**Work order:**
Reprint the whole of the data exactly.

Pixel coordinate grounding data
++++

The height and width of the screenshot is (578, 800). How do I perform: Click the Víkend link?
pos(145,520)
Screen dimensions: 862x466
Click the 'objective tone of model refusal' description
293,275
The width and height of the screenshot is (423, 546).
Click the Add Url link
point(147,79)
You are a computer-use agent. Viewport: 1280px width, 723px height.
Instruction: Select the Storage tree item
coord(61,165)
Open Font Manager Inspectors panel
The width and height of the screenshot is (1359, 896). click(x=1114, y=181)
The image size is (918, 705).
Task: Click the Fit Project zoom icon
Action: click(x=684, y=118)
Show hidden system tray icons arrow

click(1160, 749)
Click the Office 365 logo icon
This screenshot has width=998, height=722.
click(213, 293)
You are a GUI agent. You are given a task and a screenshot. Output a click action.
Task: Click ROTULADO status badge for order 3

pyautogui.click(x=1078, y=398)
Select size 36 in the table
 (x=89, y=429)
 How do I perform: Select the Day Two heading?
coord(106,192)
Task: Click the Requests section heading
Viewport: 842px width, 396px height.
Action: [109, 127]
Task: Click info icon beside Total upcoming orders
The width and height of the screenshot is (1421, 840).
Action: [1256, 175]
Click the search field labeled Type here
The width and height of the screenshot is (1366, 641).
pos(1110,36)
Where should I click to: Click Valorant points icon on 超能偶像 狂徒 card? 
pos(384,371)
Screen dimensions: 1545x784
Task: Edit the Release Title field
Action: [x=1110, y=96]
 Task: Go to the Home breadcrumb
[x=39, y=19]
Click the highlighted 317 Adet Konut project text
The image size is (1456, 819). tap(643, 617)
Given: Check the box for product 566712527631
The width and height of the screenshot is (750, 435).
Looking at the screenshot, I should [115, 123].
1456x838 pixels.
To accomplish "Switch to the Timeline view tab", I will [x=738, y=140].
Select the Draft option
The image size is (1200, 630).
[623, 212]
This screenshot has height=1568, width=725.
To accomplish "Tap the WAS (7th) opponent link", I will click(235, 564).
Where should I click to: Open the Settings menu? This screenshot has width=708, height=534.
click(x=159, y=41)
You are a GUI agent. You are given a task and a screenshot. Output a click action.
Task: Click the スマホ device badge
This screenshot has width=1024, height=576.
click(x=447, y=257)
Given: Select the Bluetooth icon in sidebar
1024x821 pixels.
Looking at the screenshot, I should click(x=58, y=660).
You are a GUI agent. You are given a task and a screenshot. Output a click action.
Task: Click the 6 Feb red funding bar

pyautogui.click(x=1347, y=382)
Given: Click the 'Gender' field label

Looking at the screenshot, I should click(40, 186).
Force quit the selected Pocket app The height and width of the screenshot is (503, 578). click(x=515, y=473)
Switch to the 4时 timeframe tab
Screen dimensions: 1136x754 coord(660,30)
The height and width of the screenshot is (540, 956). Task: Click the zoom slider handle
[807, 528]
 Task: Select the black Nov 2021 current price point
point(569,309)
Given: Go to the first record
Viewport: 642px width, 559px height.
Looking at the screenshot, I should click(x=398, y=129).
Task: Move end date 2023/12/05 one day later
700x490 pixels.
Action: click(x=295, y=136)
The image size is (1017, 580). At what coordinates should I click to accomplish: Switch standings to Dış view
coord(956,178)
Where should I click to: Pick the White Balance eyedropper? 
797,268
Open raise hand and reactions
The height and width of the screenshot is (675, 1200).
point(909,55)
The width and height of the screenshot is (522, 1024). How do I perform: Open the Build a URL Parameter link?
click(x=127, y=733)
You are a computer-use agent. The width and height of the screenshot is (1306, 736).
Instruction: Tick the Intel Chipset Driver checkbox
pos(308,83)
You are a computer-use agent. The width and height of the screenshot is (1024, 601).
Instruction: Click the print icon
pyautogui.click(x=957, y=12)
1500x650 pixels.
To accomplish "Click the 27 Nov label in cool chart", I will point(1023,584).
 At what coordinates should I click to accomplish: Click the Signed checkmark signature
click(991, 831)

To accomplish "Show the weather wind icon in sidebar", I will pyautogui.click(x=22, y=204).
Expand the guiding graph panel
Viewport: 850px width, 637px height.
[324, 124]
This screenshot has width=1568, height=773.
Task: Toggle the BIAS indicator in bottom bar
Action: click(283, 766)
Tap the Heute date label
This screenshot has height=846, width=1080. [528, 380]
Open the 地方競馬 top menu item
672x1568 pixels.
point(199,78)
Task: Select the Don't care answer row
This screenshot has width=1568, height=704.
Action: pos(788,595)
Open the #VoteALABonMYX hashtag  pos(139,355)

++++

**Solution:**
The height and width of the screenshot is (578, 800). How do I perform: Click the Víkend link?
pos(145,520)
Screen dimensions: 862x466
Click the 'objective tone of model refusal' description
293,275
The width and height of the screenshot is (423, 546).
Click the Add Url link
point(147,79)
You are a computer-use agent. Viewport: 1280px width, 723px height.
Instruction: Select the Storage tree item
coord(61,165)
Open Font Manager Inspectors panel
The width and height of the screenshot is (1359, 896). click(x=1114, y=181)
The image size is (918, 705).
Task: Click the Fit Project zoom icon
Action: click(x=684, y=118)
Show hidden system tray icons arrow

click(1160, 749)
Click the Office 365 logo icon
This screenshot has width=998, height=722.
click(213, 293)
You are a GUI agent. You are given a task and a screenshot. Output a click action.
Task: Click ROTULADO status badge for order 3

pyautogui.click(x=1078, y=398)
Select size 36 in the table
 (x=89, y=429)
 How do I perform: Select the Day Two heading?
coord(106,192)
Task: Click the Requests section heading
Viewport: 842px width, 396px height.
Action: [109, 127]
Task: Click info icon beside Total upcoming orders
The width and height of the screenshot is (1421, 840).
Action: [1256, 175]
Click the search field labeled Type here
The width and height of the screenshot is (1366, 641).
pos(1110,36)
Where should I click to: Click Valorant points icon on 超能偶像 狂徒 card? 
pos(384,371)
Screen dimensions: 1545x784
Task: Edit the Release Title field
Action: [x=1110, y=96]
 Task: Go to the Home breadcrumb
[x=39, y=19]
Click the highlighted 317 Adet Konut project text
The image size is (1456, 819). tap(643, 617)
Given: Check the box for product 566712527631
The width and height of the screenshot is (750, 435).
Looking at the screenshot, I should [115, 123].
1456x838 pixels.
To accomplish "Switch to the Timeline view tab", I will [x=738, y=140].
Select the Draft option
The image size is (1200, 630).
[623, 212]
This screenshot has height=1568, width=725.
To accomplish "Tap the WAS (7th) opponent link", I will click(235, 564).
Where should I click to: Open the Settings menu? This screenshot has width=708, height=534.
click(x=159, y=41)
You are a GUI agent. You are given a task and a screenshot. Output a click action.
Task: Click the スマホ device badge
This screenshot has width=1024, height=576.
click(x=447, y=257)
Given: Select the Bluetooth icon in sidebar
1024x821 pixels.
Looking at the screenshot, I should click(x=58, y=660).
You are a GUI agent. You are given a task and a screenshot. Output a click action.
Task: Click the 6 Feb red funding bar

pyautogui.click(x=1347, y=382)
Given: Click the 'Gender' field label

Looking at the screenshot, I should click(40, 186).
Force quit the selected Pocket app The height and width of the screenshot is (503, 578). click(x=515, y=473)
Switch to the 4时 timeframe tab
Screen dimensions: 1136x754 coord(660,30)
The height and width of the screenshot is (540, 956). Task: Click the zoom slider handle
[807, 528]
 Task: Select the black Nov 2021 current price point
point(569,309)
Given: Go to the first record
Viewport: 642px width, 559px height.
Looking at the screenshot, I should click(x=398, y=129).
Task: Move end date 2023/12/05 one day later
700x490 pixels.
Action: click(x=295, y=136)
The image size is (1017, 580). At what coordinates should I click to accomplish: Switch standings to Dış view
coord(956,178)
Where should I click to: Pick the White Balance eyedropper? 
797,268
Open raise hand and reactions
The height and width of the screenshot is (675, 1200).
point(909,55)
The width and height of the screenshot is (522, 1024). How do I perform: Open the Build a URL Parameter link?
click(x=127, y=733)
You are a computer-use agent. The width and height of the screenshot is (1306, 736).
Instruction: Tick the Intel Chipset Driver checkbox
pos(308,83)
You are a computer-use agent. The width and height of the screenshot is (1024, 601).
Instruction: Click the print icon
pyautogui.click(x=957, y=12)
1500x650 pixels.
To accomplish "Click the 27 Nov label in cool chart", I will point(1023,584).
 At what coordinates should I click to accomplish: Click the Signed checkmark signature
click(991, 831)

To accomplish "Show the weather wind icon in sidebar", I will pyautogui.click(x=22, y=204).
Expand the guiding graph panel
Viewport: 850px width, 637px height.
[324, 124]
This screenshot has width=1568, height=773.
Task: Toggle the BIAS indicator in bottom bar
Action: click(283, 766)
Tap the Heute date label
This screenshot has height=846, width=1080. [528, 380]
Open the 地方競馬 top menu item
672x1568 pixels.
point(199,78)
Task: Select the Don't care answer row
This screenshot has width=1568, height=704.
Action: pos(788,595)
Open the #VoteALABonMYX hashtag  pos(139,355)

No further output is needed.